The search for the meaning of “Who Wants to Be a Millionaire,” like the search for the meaning of life, leads to surprising places. It leads, for instance, to a Gamblers Anonymous meeting at Desert Hospital in Palm Springs. Here, as they do every Friday night, about two dozen compulsive gamblers gather to face their demons, to share tales of financial ruin and families torn apart. It’s a comforting, ritualized exercise that keeps them from all the temptations out there--race tracks, card clubs, casinos.

But Tom Tucker, executive director of the California Council on Problem Gambling, himself a gambler in recovery, kicked off the meeting by referring to a new kind of temptation: Does anyone here watch “Who Wants to Be a Millionaire”? he asked. And does it make you want to gamble?

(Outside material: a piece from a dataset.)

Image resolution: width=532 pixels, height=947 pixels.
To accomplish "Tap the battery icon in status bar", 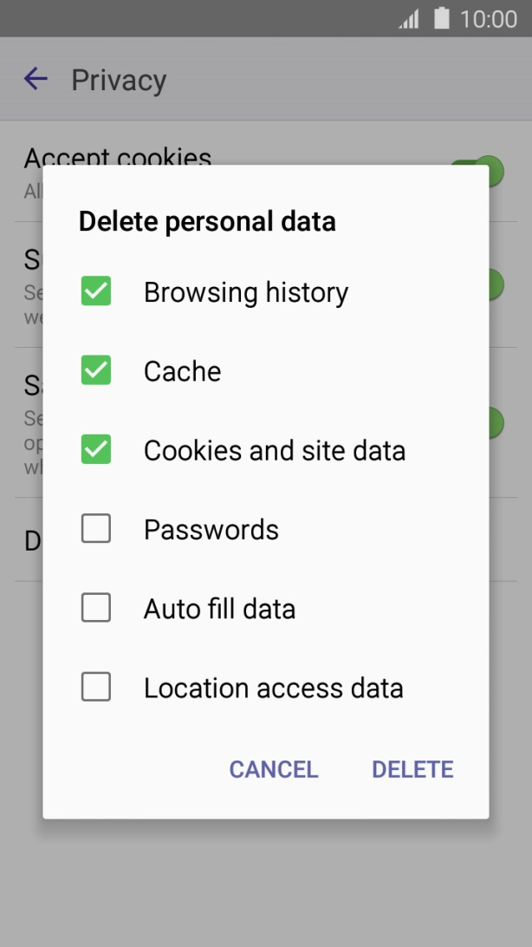I will click(440, 17).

It was a planted question. I had been invited into this particular meeting, chasing a ghost: I was looking for a person who can’t watch “Millionaire,” as opposed to the average 28 million who can and do (to say nothing of the 36 million who tuned in for the show’s recent run of celebrity contestants). In the TV business, “Millionaire” has been called many things--a juggernaut, a drug, a phenomenon, a disease--but these are mostly the metaphors of its enemies, and none explains why we keep watching, at such astonishing rates. The show’s 28 million viewers--in TV terms an estimate from Nielsen Media Research--also stack up this way, based on 1999 statistics: “Millionaire” is watched by roughly the same number of children who are fed by the federal school lunch and breakfast programs. A single night of “Millionaire” draws the same number of people who pass through Logan Airport in Boston in an entire year.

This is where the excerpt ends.